PROMPT> Reproduce the rows below, substituting "Locate a specific element" for every occurrence of "Find the location of a particular element" and leaving everything else unchanged.
>> BEGIN
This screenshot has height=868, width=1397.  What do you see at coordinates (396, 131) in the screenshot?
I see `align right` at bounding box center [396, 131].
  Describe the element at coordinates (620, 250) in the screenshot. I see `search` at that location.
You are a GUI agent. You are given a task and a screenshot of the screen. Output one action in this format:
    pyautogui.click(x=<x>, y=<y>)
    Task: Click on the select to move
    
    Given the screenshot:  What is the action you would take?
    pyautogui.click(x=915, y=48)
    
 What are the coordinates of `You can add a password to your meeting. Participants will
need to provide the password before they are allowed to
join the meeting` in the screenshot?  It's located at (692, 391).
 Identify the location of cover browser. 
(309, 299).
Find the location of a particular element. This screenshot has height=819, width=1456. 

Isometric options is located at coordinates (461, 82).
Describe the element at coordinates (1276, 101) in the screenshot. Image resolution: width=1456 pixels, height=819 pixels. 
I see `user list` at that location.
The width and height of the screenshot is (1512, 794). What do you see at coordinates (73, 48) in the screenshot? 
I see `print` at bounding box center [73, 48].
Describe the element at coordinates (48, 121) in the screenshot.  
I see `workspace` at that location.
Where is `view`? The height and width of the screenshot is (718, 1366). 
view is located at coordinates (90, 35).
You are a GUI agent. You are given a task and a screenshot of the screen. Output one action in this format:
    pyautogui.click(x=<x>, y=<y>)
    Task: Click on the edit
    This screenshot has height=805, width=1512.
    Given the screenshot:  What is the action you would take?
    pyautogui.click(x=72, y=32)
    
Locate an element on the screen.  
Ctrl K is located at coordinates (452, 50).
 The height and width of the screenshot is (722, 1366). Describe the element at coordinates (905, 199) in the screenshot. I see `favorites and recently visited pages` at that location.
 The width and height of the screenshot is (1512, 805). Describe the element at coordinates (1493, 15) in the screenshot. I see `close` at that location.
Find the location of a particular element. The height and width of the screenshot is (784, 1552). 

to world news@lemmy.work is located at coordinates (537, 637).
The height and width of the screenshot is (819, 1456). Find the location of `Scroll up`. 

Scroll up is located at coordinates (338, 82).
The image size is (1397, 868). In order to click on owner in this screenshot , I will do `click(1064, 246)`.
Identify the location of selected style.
>> END
RIGHT ANSWER>
This screenshot has height=868, width=1397.  What do you see at coordinates (396, 131) in the screenshot?
I see `align right` at bounding box center [396, 131].
  Describe the element at coordinates (620, 250) in the screenshot. I see `search` at that location.
You are a GUI agent. You are given a task and a screenshot of the screen. Output one action in this format:
    pyautogui.click(x=<x>, y=<y>)
    Task: Click on the select to move
    
    Given the screenshot:  What is the action you would take?
    pyautogui.click(x=915, y=48)
    
 What are the coordinates of `You can add a password to your meeting. Participants will
need to provide the password before they are allowed to
join the meeting` in the screenshot?  It's located at (692, 391).
 Identify the location of cover browser. 
(309, 299).
Locate a specific element. This screenshot has height=819, width=1456. 

Isometric options is located at coordinates (461, 82).
Describe the element at coordinates (1276, 101) in the screenshot. Image resolution: width=1456 pixels, height=819 pixels. 
I see `user list` at that location.
The width and height of the screenshot is (1512, 794). What do you see at coordinates (73, 48) in the screenshot? 
I see `print` at bounding box center [73, 48].
Describe the element at coordinates (48, 121) in the screenshot.  
I see `workspace` at that location.
Where is `view`? The height and width of the screenshot is (718, 1366). 
view is located at coordinates (90, 35).
You are a GUI agent. You are given a task and a screenshot of the screen. Output one action in this format:
    pyautogui.click(x=<x>, y=<y>)
    Task: Click on the edit
    This screenshot has height=805, width=1512.
    Given the screenshot:  What is the action you would take?
    pyautogui.click(x=72, y=32)
    
Locate an element on the screen.  
Ctrl K is located at coordinates (452, 50).
 The height and width of the screenshot is (722, 1366). Describe the element at coordinates (905, 199) in the screenshot. I see `favorites and recently visited pages` at that location.
 The width and height of the screenshot is (1512, 805). Describe the element at coordinates (1493, 15) in the screenshot. I see `close` at that location.
Locate a specific element. The height and width of the screenshot is (784, 1552). 

to world news@lemmy.work is located at coordinates (537, 637).
The height and width of the screenshot is (819, 1456). Find the location of `Scroll up`. 

Scroll up is located at coordinates (338, 82).
The image size is (1397, 868). In order to click on owner in this screenshot , I will do `click(1064, 246)`.
Identify the location of selected style.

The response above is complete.